I first learned to code in 7th grade. Our math teacher required a graphing calculator and in the first few weeks of class, he showed us briefly how it could solve math problems if we gave it the right set of instructions. Awesome, right? Not really. What could possibly be more boring than learning a cryptic, unforgiving set of machine instructions to simply do the math I could already do by hand?

That all changed one day when a classmate showed me how to play Tetris on his TI-82. When I asked him how this was possible, he said his brother had made it using that “Program” button that seemed so useless. Suddenly, the calculator became much more to me. It wasn’t a device for doing calculations, it was a Game Boy. I found my owners manual, cut out and mailed the form a LINK cable so that I could transfer the program to my calculator (my classmate had transcribed the program by hand from his brother’s calculator!). Four weeks later the cable arrived in the mail, and I was in business, ready to play my very own poor man’s version of a Game Boy in math class!

Unfortunately, the game was abysmally slow. I could watch the pieces erase and redraw themselves, pixel by pixel. The glacial pace of the rendering made the game impossible to play. Something in me found this unacceptable and I spent the next several weeks trying to figure out precisely how the game worked, hoping that I might find some way to make it faster and more playable.

I learned about variables, which were for storing information about the state of the game. I learned about control statements, which allowed the game to change its response based on state. I learned about user interfaces, which govern how information from the player could be provided and structured and re-presented. I learned about data structures, which helped organize information about the shape of Tetris pieces and the game grid. Most of all, I learned about software architecture, which helped keep the monstrous 5,000 lines of TI-BASIC, viewed through the 8 line display, organized and understandable, but also determined how information flowed from the player, to the game, and back to the player.

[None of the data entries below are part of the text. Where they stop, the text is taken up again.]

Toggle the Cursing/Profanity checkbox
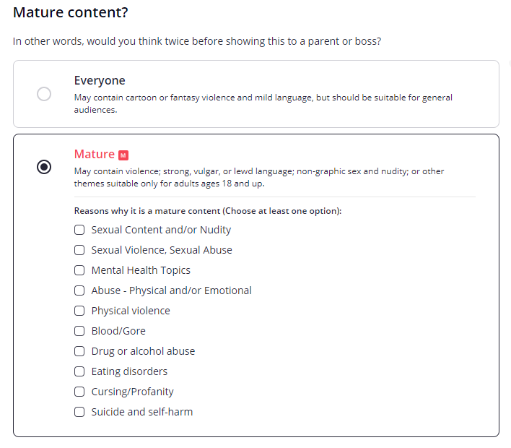This screenshot has height=448, width=511. click(x=79, y=392)
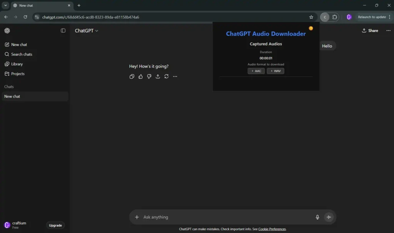Click the thumbs down icon
The image size is (394, 233).
click(149, 77)
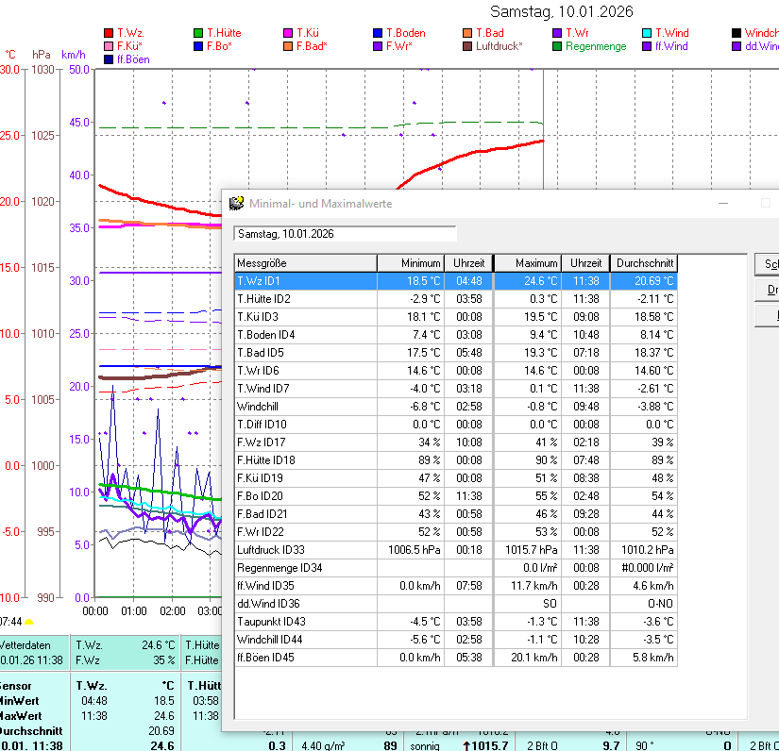Click the Durchschnitt column header
779x751 pixels.
[x=644, y=263]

I emerged from those arduous weeks not only with a much faster version of the game (using the text console instead of the graph to reach interactive speeds), but also a realization that has shaped my life for over two decades: information is a thing, and algorithms and data structures are how we create, structure, process, search and reason about it.

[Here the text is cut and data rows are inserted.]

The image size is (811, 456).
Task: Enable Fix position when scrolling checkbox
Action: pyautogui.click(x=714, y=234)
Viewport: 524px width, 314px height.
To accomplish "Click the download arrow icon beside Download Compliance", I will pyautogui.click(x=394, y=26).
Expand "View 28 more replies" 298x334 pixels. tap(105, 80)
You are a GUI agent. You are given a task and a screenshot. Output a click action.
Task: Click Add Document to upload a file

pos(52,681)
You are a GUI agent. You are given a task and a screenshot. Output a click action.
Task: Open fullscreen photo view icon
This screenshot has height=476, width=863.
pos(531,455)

But what is the relationship between computing and information? For instance, is all programming really about information, or are there some kinds of programming that are about something else? How much overlap is there between computer science and information science as academic disciplines? Should departments of computer science and information science really be separate? As a 12 year old, the relationship between these two perspectives was powerful and exciting, because they represented untapped potential for creativity. Twenty one years later, as a professor of information science fundamentally concerned with computer science, the relationship between computing and information is something deeply fascinating as an intellectual perspective.

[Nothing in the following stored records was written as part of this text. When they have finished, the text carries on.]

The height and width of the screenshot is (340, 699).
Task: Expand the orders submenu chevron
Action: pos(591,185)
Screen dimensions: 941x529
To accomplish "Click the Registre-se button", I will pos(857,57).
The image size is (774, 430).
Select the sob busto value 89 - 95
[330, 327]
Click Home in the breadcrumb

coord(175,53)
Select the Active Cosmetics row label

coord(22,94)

Let’s consider the disciplinary relationship first. Both computer science and information science think about search, both study how to organize information, both are concerned with creating systems that help people access, use, and create information. Many of the fundamental questions in computer science are fundamentally about information. What information is computable? How can information be stored and retrieved? How can information be processed? If computer science is about more than information, what else is it about?

Perhaps the difference isn’t the phenomena they investigate, but the media and methods through which the phenomena flow. Computer scientists are strictly concerned with information as it is represented and processed in Turing machine equivalents, whereas information scientists are more concerned with how information is represented in minds, on paper, through metadata, and other, older media. Computer scientists also often view information as context free, whereas information scientists are often more interested in the context of the information than the information itself. Because of this different emphasis, the disciplines methods are also quite different, with computer scientists reasoning about information through mathematical abstractions, and information scientists reasoning about it through the empirical methods of social science. It’s not that the fields study something different, they just study it differently.

And what of the role of information in programming and software engineering? I’ve been writing software for twenty years now, and the more code I write, the more it becomes clear that great software ultimately arises from a deep understanding of the information that will flow through it and the contexts in which that information is produced and consumed. The rest of the details in programming — language, architecture, paradigm — they’re all conveniences that facilitate the management of this information flow. The right programming language, framework, or library is the one that best represents the information being processed and the types of reasoning that must be done about that information. Perhaps its not surprising that the biggest, most impactful software organizations in the world such as Google, Facebook, and Baidu, are explicitly interested in organizing the worlds information, factual, social, or otherwise.

I don’t know yet whether intellectual questions like these matter so much to the world. Something inside me, however, tells me that they do, and that understanding the nature of computing, information, and their overlap might be key to understanding how and why these two ideas are having such a dramatic impact on our world. Somehow, it also feels like these ideas aren’t simply human tools for thought, but something much more fundamental, something more natural. Give me twenty more years and maybe I’ll have the words for it.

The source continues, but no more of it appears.